Anyone use this guy?

I watched his first video seems like a good teacher. I don't have a NEC book yet, but when I get an extra hundred bucks, I'll pick one up and start getting familiar with it now as opposed to waiting till the test creeps up.


----------



## five.five-six (Apr 9, 2013)

I’ll watch later....

but remember, if the product is “free” you are the product. How much does the cow pay the farmer for her alfalfa?


----------



## micromind (Aug 11, 2007)

five.five-six said:


> How much does the cow pay the farmer for her alfalfa?


Milk and calves.....no one rides for free.


----------



## Vladaar (Mar 9, 2021)

five.five-six said:


> I’ll watch later....
> 
> but remember, if the product is “free” you are the product. How much does the cow pay the farmer for her alfalfa?


Yeah not all free he has paid content too. https://electricalcodecoach.com/shop


----------



## dspiffy (Nov 25, 2013)

Depending on number of views and subscribers, he may be paid by YouTube.

Free just means someone else is paying, and on the internet, it's usually advertisers.


----------



## ZacharyBob (May 3, 2020)

Vladaar said:


> Anyone use this guy?
> 
> I watched his first video seems like a good teacher.

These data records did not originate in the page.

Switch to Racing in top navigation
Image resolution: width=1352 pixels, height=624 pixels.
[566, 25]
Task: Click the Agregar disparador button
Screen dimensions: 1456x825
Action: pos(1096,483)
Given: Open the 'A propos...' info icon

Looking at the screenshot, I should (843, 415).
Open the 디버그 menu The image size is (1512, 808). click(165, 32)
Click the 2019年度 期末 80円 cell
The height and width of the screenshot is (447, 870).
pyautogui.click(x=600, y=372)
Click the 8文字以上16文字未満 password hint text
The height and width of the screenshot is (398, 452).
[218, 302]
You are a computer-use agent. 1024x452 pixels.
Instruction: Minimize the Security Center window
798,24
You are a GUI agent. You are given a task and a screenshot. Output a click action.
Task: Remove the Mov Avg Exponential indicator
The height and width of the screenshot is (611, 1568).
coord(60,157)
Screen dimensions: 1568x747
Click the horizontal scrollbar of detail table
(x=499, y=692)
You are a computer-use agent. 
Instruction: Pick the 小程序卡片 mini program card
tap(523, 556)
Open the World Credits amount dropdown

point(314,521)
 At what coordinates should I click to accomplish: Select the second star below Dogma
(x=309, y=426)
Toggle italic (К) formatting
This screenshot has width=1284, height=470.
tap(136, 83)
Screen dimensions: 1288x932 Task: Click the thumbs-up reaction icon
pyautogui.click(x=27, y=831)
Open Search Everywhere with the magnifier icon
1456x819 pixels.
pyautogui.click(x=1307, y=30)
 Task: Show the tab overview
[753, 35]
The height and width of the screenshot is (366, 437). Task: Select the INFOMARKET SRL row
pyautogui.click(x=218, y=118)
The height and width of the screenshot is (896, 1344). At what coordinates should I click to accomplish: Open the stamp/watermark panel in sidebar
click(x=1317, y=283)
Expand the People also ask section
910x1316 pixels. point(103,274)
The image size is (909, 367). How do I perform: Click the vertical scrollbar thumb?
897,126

I don't have a NEC book yet, but when I get an extra hundred bucks, I'll pick one up and start getting familiar with it now as opposed to waiting till the test creeps up.


I'd recommend the Master the NEC podcast, I listen to it while doing repetitive tasks at work and it really helps instill the stuff I'm already learning in school.


----------



## ZacharyBob (May 3, 2020)

Master The NEC - PODCAST


Listen as Nationally Recognized Electrical Code Experts interpret and explain in technical detail the various chapters, sections, parts and line items of the National Electrical Code.




www.spreaker.com





I use spreaker, it's free with an ad in between each podcast.





https://www.youtube.com/c/MasterTheNEC/featured



Here's the youtube channel if you prefer


----------